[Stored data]

━━━━━━━━

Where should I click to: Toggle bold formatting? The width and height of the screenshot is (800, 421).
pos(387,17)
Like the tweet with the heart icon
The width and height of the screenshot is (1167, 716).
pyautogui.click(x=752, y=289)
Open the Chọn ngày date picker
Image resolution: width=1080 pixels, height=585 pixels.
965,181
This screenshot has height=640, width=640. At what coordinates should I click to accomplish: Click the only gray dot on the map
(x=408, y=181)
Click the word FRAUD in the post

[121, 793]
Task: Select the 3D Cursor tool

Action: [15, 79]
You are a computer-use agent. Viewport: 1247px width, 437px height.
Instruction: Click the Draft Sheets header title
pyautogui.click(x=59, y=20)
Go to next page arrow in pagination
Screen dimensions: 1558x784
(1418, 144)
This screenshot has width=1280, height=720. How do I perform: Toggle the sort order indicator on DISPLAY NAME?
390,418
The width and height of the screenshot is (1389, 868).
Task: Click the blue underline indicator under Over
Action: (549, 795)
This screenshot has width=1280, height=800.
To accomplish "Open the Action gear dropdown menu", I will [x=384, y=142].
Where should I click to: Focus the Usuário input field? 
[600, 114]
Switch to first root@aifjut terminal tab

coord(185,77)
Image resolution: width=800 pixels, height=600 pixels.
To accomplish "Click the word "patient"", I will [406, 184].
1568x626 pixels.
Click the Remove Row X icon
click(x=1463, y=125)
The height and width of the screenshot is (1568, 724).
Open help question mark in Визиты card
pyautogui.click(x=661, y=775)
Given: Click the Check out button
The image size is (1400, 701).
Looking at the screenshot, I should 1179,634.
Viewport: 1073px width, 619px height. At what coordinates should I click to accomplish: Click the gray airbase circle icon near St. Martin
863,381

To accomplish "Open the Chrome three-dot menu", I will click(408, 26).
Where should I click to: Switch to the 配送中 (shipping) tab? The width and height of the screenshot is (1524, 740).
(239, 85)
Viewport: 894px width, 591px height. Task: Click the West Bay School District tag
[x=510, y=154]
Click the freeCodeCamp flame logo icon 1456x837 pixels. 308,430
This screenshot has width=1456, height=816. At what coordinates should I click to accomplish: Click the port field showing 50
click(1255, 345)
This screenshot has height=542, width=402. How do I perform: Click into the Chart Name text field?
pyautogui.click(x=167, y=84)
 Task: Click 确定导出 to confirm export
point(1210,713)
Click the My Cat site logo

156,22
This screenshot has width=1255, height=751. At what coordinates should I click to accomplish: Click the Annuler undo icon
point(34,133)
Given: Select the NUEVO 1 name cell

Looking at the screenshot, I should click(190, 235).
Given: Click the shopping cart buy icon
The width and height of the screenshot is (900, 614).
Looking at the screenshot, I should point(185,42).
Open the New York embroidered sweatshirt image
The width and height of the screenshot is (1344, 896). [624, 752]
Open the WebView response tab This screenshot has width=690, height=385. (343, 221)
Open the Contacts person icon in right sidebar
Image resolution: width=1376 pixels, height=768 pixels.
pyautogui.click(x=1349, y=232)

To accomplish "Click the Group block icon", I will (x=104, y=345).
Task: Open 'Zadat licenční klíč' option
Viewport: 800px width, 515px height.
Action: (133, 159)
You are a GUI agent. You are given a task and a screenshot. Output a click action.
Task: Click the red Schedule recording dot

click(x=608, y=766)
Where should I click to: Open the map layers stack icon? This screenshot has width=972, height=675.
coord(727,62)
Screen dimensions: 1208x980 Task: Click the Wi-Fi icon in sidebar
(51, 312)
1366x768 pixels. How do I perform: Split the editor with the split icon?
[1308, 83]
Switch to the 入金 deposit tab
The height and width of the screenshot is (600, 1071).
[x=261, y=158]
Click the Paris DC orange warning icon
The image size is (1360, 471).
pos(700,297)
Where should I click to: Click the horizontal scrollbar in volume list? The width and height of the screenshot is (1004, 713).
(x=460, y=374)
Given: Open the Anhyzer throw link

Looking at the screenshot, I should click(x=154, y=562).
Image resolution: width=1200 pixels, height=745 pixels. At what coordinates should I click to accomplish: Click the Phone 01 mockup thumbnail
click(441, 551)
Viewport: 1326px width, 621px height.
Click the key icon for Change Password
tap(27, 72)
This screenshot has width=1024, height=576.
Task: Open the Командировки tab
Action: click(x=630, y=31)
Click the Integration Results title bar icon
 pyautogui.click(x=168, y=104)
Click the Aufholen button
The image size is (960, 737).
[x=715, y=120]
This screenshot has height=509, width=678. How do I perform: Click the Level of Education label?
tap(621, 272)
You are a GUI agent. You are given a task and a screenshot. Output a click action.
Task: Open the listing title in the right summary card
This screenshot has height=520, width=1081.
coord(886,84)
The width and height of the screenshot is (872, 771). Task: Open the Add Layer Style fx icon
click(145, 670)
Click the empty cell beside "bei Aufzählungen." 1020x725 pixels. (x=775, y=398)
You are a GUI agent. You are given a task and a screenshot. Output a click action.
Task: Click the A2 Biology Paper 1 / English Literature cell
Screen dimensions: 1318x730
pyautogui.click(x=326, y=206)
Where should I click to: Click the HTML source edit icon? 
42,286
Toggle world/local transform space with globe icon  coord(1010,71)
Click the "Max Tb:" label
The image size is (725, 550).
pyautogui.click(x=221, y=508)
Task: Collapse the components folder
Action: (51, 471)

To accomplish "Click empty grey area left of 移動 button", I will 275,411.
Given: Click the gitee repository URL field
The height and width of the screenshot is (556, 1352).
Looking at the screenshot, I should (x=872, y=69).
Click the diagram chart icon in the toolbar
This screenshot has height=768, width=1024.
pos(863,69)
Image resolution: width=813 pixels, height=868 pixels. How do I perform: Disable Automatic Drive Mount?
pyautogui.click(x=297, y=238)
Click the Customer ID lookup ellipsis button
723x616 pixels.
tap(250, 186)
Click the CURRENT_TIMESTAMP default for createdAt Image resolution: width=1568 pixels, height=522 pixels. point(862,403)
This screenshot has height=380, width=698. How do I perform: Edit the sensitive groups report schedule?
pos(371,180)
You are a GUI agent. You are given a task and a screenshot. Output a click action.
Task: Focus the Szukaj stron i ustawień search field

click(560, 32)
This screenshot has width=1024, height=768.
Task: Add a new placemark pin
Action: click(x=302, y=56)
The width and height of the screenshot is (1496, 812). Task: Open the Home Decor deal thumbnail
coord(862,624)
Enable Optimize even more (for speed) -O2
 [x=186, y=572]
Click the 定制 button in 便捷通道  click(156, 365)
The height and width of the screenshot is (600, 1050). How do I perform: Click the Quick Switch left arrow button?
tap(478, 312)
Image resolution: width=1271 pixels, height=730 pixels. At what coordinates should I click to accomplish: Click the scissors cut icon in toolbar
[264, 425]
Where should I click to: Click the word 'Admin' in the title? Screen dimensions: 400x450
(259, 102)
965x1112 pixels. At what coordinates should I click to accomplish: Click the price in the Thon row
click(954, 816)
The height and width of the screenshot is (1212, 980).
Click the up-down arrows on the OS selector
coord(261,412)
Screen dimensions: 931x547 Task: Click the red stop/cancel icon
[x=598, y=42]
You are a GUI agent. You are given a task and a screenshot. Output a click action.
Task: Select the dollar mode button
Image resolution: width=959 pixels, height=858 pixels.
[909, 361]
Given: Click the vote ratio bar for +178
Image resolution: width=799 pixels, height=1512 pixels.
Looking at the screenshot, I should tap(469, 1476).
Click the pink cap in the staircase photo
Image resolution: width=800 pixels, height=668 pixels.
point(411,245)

━━━━━━━━

▶ [TASK PROMPT] Read the records above. Show each line that has the string "will".

▶ [OUTPUT FOR THIS EXERCISE]
To accomplish "Open the Action gear dropdown menu", I will [x=384, y=142].
To accomplish "Click the word "patient"", I will [406, 184].
To accomplish "Open the Chrome three-dot menu", I will click(408, 26).
To accomplish "Click the Group block icon", I will (x=104, y=345).
To accomplish "Click empty grey area left of 移動 button", I will 275,411.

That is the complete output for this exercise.